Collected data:

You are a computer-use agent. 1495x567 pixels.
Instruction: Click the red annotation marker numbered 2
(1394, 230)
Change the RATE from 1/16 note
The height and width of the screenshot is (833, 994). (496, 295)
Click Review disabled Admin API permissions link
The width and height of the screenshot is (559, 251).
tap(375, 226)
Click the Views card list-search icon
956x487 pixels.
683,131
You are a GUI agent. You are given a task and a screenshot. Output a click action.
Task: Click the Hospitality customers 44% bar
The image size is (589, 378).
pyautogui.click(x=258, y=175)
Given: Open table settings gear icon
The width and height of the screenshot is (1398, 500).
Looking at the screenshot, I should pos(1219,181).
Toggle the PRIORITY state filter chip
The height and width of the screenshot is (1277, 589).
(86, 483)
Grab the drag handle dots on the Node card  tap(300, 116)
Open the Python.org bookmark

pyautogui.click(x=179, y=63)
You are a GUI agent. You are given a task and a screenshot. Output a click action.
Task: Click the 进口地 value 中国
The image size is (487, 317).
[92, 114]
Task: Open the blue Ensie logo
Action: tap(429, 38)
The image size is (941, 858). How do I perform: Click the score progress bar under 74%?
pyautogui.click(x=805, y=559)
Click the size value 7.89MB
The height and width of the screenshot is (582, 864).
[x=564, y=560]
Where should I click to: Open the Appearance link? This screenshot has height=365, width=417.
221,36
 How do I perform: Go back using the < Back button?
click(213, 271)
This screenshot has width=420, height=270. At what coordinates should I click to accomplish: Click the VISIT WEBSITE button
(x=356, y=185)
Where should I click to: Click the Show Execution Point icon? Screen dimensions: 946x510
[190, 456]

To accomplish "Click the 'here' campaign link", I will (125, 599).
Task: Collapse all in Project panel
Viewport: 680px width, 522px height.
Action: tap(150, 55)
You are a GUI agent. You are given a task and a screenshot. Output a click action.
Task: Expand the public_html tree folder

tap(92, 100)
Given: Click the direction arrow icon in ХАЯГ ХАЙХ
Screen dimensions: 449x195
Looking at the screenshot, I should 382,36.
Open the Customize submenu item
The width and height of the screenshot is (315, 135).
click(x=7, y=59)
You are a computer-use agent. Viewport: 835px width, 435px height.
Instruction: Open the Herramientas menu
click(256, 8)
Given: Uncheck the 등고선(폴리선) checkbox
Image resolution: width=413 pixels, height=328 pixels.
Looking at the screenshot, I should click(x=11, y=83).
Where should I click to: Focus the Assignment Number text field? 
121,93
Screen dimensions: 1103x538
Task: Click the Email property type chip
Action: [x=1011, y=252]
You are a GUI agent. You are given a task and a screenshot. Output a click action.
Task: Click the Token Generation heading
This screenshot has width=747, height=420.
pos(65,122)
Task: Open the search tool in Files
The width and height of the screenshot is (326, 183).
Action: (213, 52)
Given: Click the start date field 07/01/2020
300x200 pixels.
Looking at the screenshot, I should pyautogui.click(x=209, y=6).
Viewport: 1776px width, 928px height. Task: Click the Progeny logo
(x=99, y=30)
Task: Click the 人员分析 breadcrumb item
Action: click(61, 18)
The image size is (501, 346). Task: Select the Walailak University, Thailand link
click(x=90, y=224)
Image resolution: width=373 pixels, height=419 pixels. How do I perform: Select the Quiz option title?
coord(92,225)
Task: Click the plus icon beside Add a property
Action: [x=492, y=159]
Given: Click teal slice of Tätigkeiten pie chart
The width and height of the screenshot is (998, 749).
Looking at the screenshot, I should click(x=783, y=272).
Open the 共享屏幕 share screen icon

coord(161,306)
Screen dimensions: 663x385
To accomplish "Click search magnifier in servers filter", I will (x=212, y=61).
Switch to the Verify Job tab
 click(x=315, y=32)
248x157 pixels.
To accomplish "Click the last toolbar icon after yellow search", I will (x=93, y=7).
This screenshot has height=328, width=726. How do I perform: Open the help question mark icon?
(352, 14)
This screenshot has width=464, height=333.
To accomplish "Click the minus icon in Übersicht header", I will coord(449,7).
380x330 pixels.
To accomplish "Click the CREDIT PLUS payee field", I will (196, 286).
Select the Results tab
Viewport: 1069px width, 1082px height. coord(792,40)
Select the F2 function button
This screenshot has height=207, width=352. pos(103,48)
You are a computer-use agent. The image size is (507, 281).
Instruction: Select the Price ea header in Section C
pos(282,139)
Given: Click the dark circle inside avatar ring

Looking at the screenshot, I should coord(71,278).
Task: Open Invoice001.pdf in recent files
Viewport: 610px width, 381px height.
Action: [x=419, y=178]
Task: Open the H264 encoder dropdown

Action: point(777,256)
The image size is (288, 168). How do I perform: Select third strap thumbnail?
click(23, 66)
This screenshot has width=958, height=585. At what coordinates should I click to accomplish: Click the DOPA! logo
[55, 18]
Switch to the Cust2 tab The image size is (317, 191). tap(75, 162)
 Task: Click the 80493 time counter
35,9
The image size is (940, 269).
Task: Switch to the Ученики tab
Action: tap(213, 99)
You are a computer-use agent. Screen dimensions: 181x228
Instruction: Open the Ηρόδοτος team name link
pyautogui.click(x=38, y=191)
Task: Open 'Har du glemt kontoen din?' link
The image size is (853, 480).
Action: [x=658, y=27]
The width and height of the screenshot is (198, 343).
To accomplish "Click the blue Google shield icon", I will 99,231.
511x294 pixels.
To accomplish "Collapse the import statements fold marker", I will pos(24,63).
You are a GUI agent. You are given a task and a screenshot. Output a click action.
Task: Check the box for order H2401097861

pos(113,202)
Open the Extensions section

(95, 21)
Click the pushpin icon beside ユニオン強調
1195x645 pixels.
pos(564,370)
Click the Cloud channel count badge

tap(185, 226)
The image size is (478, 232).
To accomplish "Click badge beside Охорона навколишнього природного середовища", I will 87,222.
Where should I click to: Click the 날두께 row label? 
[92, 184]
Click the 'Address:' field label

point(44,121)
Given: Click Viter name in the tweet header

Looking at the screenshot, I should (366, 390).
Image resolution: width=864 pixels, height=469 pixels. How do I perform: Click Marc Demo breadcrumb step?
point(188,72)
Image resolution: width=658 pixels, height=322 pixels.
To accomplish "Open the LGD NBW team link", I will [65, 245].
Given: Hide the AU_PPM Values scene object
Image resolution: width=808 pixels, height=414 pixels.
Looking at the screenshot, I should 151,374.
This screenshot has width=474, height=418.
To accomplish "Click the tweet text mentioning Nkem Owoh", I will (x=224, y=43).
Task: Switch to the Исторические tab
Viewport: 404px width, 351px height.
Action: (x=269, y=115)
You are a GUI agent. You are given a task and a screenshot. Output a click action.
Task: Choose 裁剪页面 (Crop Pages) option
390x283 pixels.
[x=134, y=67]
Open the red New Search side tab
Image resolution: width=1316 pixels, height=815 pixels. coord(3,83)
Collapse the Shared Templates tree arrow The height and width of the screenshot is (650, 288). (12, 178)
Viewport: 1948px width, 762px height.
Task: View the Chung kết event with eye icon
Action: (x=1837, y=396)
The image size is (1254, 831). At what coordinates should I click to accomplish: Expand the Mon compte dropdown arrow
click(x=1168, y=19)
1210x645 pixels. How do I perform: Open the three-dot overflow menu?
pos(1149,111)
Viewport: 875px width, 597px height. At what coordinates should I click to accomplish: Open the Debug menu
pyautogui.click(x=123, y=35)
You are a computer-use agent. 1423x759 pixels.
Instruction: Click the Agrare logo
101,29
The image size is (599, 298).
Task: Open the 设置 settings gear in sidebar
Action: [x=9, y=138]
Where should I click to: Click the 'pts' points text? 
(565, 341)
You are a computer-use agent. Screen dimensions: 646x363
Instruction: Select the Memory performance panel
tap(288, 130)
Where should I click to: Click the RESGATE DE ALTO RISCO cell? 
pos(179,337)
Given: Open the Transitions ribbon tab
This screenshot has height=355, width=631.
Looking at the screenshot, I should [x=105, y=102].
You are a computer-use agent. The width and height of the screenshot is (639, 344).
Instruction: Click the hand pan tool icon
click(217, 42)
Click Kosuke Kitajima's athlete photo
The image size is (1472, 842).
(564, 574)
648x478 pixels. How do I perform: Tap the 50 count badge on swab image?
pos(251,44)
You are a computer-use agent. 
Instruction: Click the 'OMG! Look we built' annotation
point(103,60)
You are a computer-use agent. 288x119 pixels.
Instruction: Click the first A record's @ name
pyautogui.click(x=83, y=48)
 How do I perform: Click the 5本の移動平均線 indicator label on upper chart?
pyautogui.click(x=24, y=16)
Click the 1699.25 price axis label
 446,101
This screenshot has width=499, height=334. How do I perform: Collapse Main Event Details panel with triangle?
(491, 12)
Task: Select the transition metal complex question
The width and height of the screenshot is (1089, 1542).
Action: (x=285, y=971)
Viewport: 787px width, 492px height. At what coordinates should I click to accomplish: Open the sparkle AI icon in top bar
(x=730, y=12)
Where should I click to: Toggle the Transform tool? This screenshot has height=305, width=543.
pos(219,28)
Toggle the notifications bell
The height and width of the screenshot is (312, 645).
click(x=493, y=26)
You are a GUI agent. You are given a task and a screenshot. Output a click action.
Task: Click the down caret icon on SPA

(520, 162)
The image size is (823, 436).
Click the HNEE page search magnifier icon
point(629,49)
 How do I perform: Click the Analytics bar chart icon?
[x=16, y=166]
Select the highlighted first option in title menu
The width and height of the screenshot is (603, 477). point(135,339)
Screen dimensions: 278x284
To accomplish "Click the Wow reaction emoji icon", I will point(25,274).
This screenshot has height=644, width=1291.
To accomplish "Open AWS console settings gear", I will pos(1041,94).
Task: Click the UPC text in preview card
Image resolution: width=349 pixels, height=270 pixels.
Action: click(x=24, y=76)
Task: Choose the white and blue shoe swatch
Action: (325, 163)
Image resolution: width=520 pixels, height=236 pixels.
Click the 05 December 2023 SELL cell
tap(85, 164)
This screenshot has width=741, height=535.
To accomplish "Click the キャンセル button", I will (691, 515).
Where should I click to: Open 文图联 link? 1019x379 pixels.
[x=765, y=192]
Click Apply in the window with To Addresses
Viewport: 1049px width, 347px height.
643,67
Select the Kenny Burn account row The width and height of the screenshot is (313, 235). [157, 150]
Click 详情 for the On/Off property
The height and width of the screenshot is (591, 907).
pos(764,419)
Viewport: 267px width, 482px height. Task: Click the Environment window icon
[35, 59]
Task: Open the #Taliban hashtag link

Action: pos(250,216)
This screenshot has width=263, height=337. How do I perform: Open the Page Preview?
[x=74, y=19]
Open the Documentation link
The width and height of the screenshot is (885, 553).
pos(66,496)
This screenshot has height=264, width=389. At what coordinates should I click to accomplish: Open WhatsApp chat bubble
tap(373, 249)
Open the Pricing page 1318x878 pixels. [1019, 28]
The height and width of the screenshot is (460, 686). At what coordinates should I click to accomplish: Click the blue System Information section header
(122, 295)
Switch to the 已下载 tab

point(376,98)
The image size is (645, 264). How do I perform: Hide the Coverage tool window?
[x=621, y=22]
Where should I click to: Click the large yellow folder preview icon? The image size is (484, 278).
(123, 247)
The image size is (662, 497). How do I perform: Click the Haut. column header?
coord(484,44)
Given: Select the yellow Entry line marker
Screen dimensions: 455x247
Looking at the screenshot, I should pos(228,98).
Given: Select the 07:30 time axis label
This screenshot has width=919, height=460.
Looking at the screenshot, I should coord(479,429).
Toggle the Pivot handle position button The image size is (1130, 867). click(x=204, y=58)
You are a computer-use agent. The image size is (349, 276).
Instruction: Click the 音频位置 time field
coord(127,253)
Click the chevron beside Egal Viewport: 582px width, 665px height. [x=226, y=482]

§ TASK TO COMPLETE: Search the entries for the string "filter". Copy every line that has it.

§ ANSWER FOR THIS EXERCISE:
Toggle the PRIORITY state filter chip
To accomplish "Click search magnifier in servers filter", I will (x=212, y=61).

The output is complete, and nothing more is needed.